*** Excerpted records

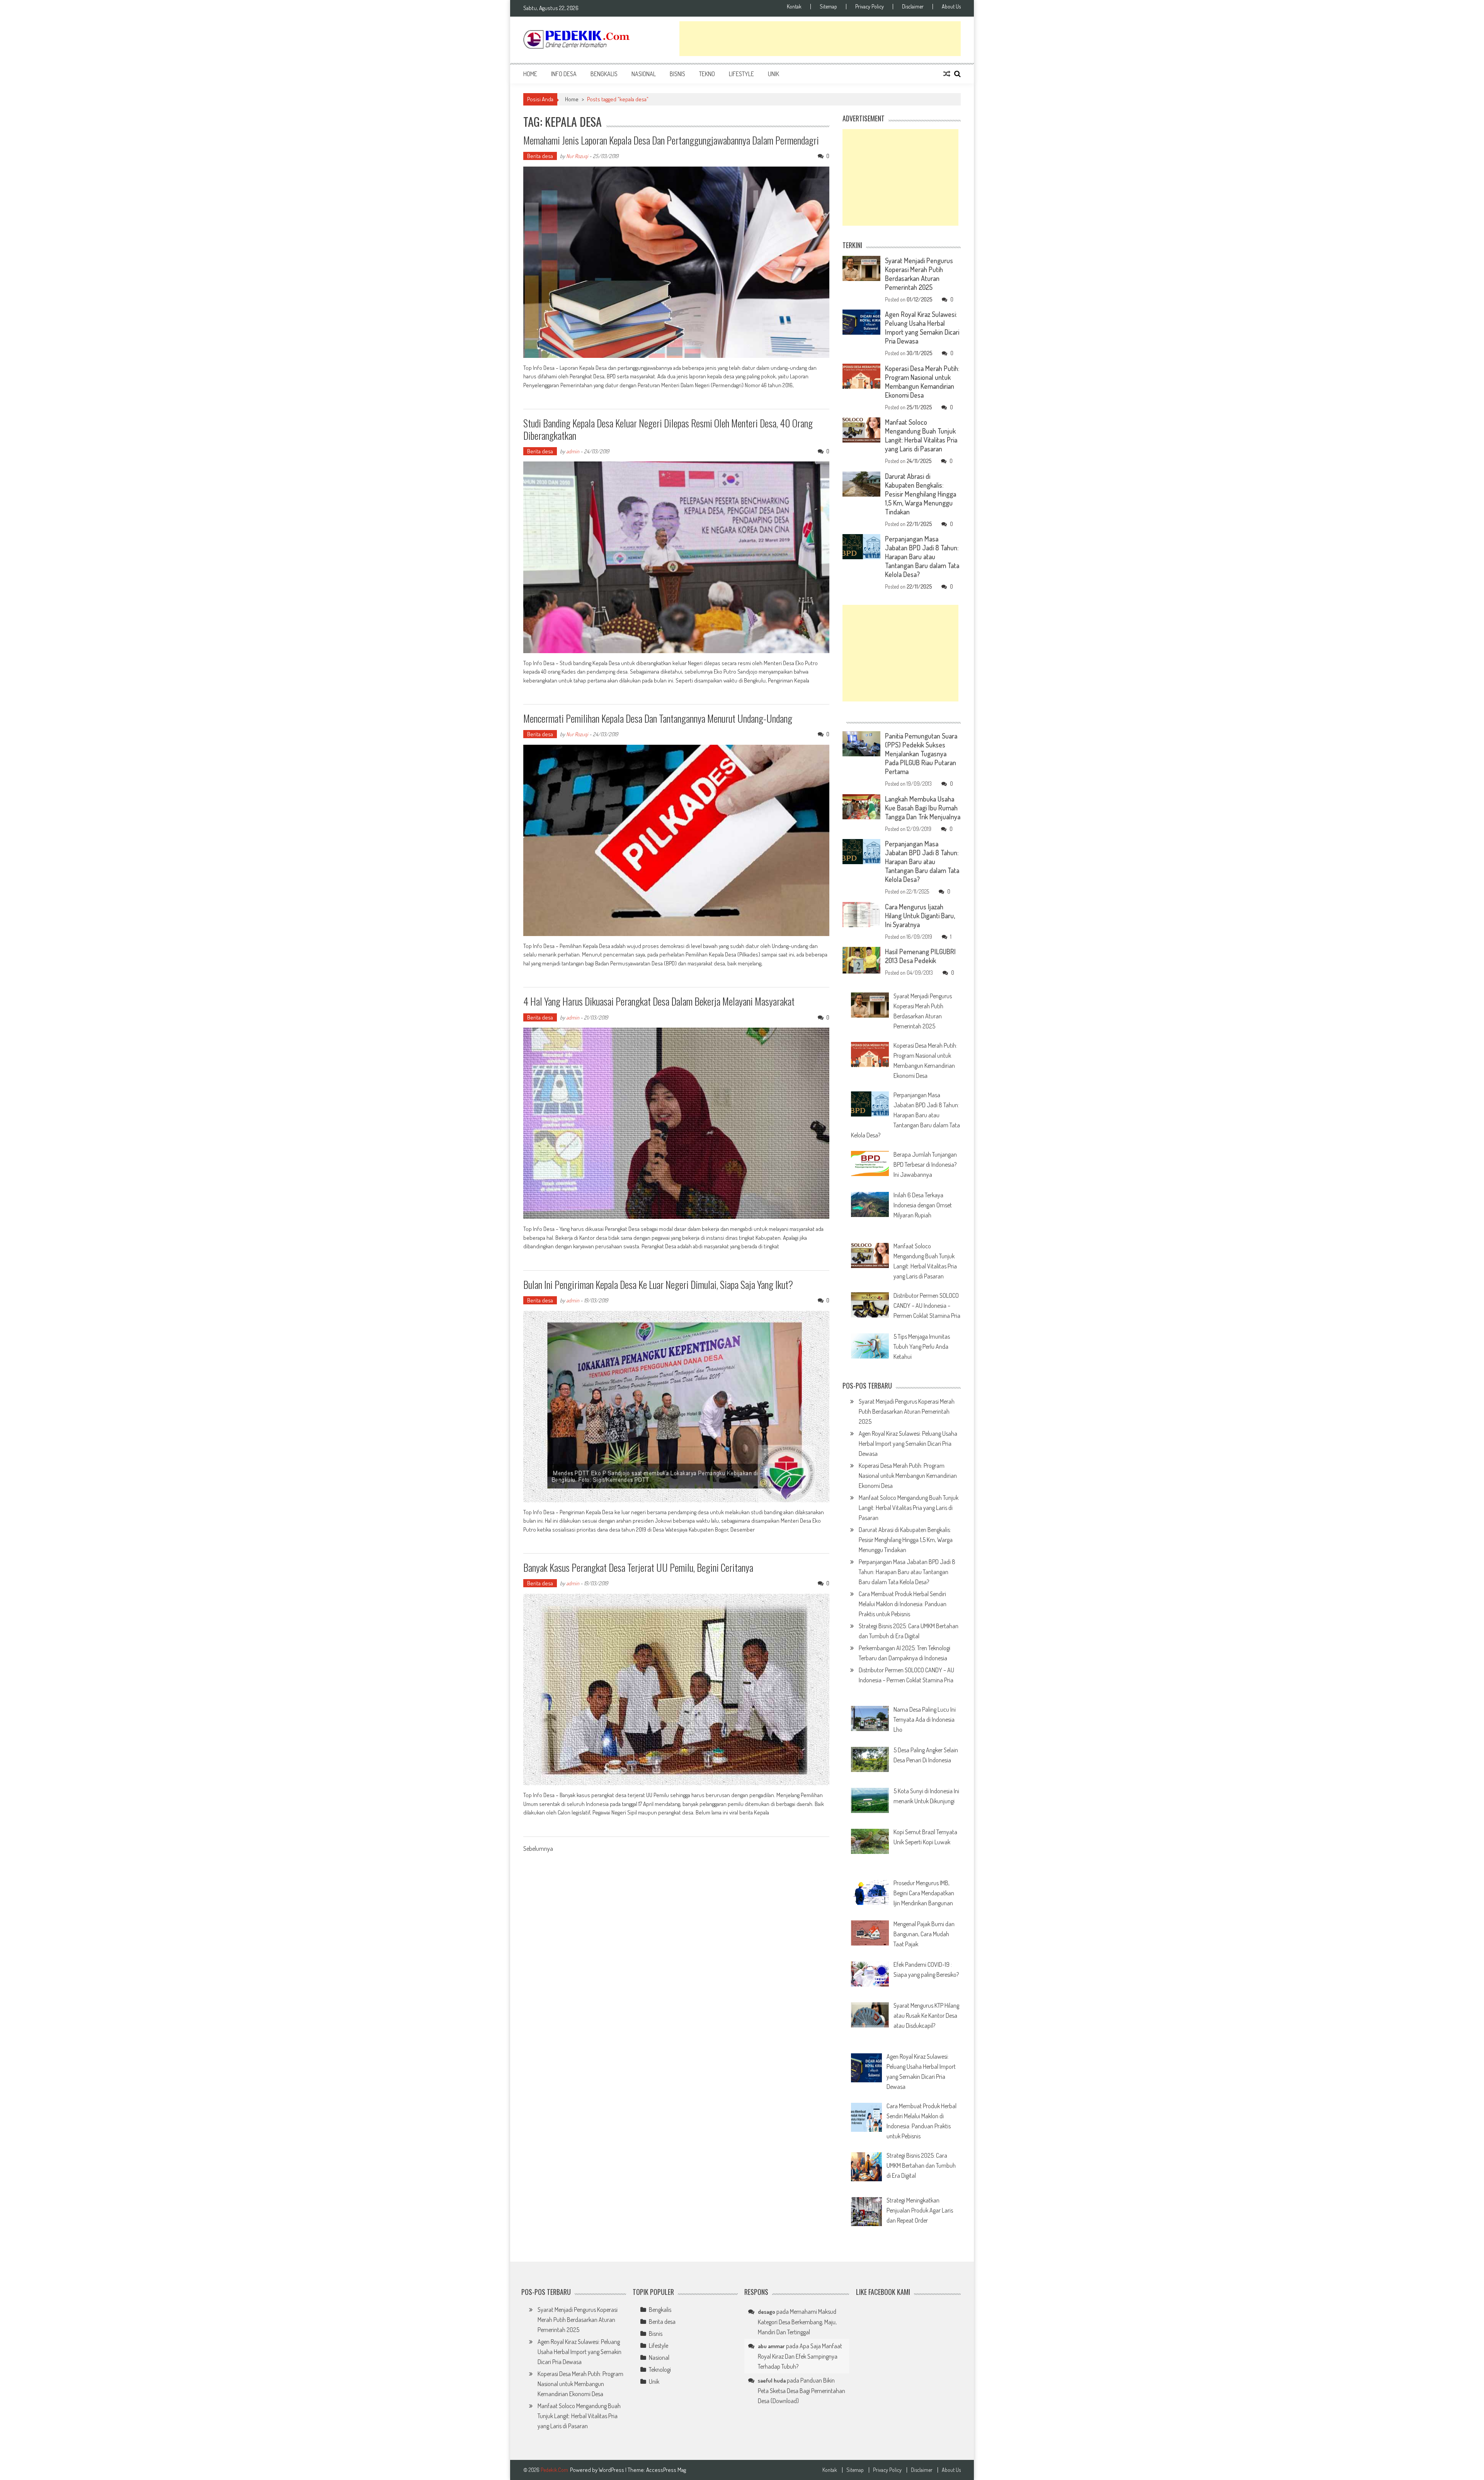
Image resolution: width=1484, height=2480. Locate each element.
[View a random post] (946, 74)
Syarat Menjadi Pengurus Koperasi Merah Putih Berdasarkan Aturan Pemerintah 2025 (919, 273)
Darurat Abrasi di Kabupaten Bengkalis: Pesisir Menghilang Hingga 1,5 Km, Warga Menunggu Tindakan (920, 494)
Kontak (794, 6)
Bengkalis (604, 74)
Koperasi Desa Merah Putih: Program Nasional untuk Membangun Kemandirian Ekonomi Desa (922, 381)
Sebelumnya (538, 1849)
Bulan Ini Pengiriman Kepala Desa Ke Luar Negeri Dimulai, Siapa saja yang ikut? (658, 1284)
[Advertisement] (820, 38)
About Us (951, 6)
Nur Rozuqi (577, 156)
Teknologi (660, 2369)
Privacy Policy (869, 6)
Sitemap (828, 6)
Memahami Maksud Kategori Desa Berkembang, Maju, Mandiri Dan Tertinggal (797, 2322)
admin (572, 451)
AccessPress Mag (666, 2469)
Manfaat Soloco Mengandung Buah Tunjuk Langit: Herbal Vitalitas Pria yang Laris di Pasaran (921, 435)
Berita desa (540, 156)
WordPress (612, 2469)
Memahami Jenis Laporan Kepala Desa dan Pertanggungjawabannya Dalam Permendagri (671, 140)
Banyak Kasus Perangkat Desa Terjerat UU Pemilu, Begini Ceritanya (638, 1567)
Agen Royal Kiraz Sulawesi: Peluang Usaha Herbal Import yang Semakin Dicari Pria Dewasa (922, 327)
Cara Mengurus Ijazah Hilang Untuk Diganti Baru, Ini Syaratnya (920, 915)
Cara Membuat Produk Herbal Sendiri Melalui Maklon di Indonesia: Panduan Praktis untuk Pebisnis (902, 1604)
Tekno (707, 74)
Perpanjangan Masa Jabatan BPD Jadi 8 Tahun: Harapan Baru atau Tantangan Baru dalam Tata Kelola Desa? (922, 556)
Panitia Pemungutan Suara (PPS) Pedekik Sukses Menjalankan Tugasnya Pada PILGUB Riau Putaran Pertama (921, 754)
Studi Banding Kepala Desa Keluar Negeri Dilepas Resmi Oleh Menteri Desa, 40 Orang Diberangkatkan (668, 429)
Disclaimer (913, 6)
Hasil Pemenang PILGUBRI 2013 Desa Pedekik (920, 956)
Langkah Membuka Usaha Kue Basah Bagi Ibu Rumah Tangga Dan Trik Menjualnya (922, 808)
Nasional (643, 74)
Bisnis (677, 74)
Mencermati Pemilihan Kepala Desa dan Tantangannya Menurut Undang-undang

******

- [Your assignment]:
From the first line to the last, retype the entries above exactly, minus the pictures.

- [Solution to this problem]:
Image resolution: width=1484, height=2480. Locate each element.
[View a random post] (946, 74)
Syarat Menjadi Pengurus Koperasi Merah Putih Berdasarkan Aturan Pemerintah 2025 (919, 273)
Darurat Abrasi di Kabupaten Bengkalis: Pesisir Menghilang Hingga 1,5 Km, Warga Menunggu Tindakan (920, 494)
Kontak (794, 6)
Bengkalis (604, 74)
Koperasi Desa Merah Putih: Program Nasional untuk Membangun Kemandirian Ekonomi Desa (922, 381)
Sebelumnya (538, 1849)
Bulan Ini Pengiriman Kepala Desa Ke Luar Negeri Dimulai, Siapa saja yang ikut? (658, 1284)
[Advertisement] (820, 38)
About Us (951, 6)
Nur Rozuqi (577, 156)
Teknologi (660, 2369)
Privacy Policy (869, 6)
Sitemap (828, 6)
Memahami Maksud Kategori Desa Berkembang, Maju, Mandiri Dan Tertinggal (797, 2322)
admin (572, 451)
AccessPress Mag (666, 2469)
Manfaat Soloco Mengandung Buah Tunjuk Langit: Herbal Vitalitas Pria yang Laris di Pasaran (921, 435)
Berita desa (540, 156)
WordPress (612, 2469)
Memahami Jenis Laporan Kepala Desa dan Pertanggungjawabannya Dalam Permendagri (671, 140)
Banyak Kasus Perangkat Desa Terjerat UU Pemilu, Begini Ceritanya (638, 1567)
Agen Royal Kiraz Sulawesi: Peluang Usaha Herbal Import yang Semakin Dicari Pria Dewasa (922, 327)
Cara Mengurus Ijazah Hilang Untuk Diganti Baru, Ini Syaratnya (920, 915)
Cara Membuat Produk Herbal Sendiri Melalui Maklon di Indonesia: Panduan Praktis untuk Pebisnis (902, 1604)
Tekno (707, 74)
Perpanjangan Masa Jabatan BPD Jadi 8 Tahun: Harapan Baru atau Tantangan Baru dalam Tata Kelola Desa? (922, 556)
Panitia Pemungutan Suara (PPS) Pedekik Sukses Menjalankan Tugasnya Pada PILGUB Riau Putaran Pertama (921, 754)
Studi Banding Kepala Desa Keluar Negeri Dilepas Resmi Oleh Menteri Desa, 40 Orang Diberangkatkan (668, 429)
Disclaimer (913, 6)
Hasil Pemenang PILGUBRI 2013 Desa Pedekik (920, 956)
Langkah Membuka Usaha Kue Basah Bagi Ibu Rumah Tangga Dan Trik Menjualnya (922, 808)
Nasional (643, 74)
Bisnis (677, 74)
Mencermati Pemilihan Kepala Desa dan Tantangannya Menurut Undang-undang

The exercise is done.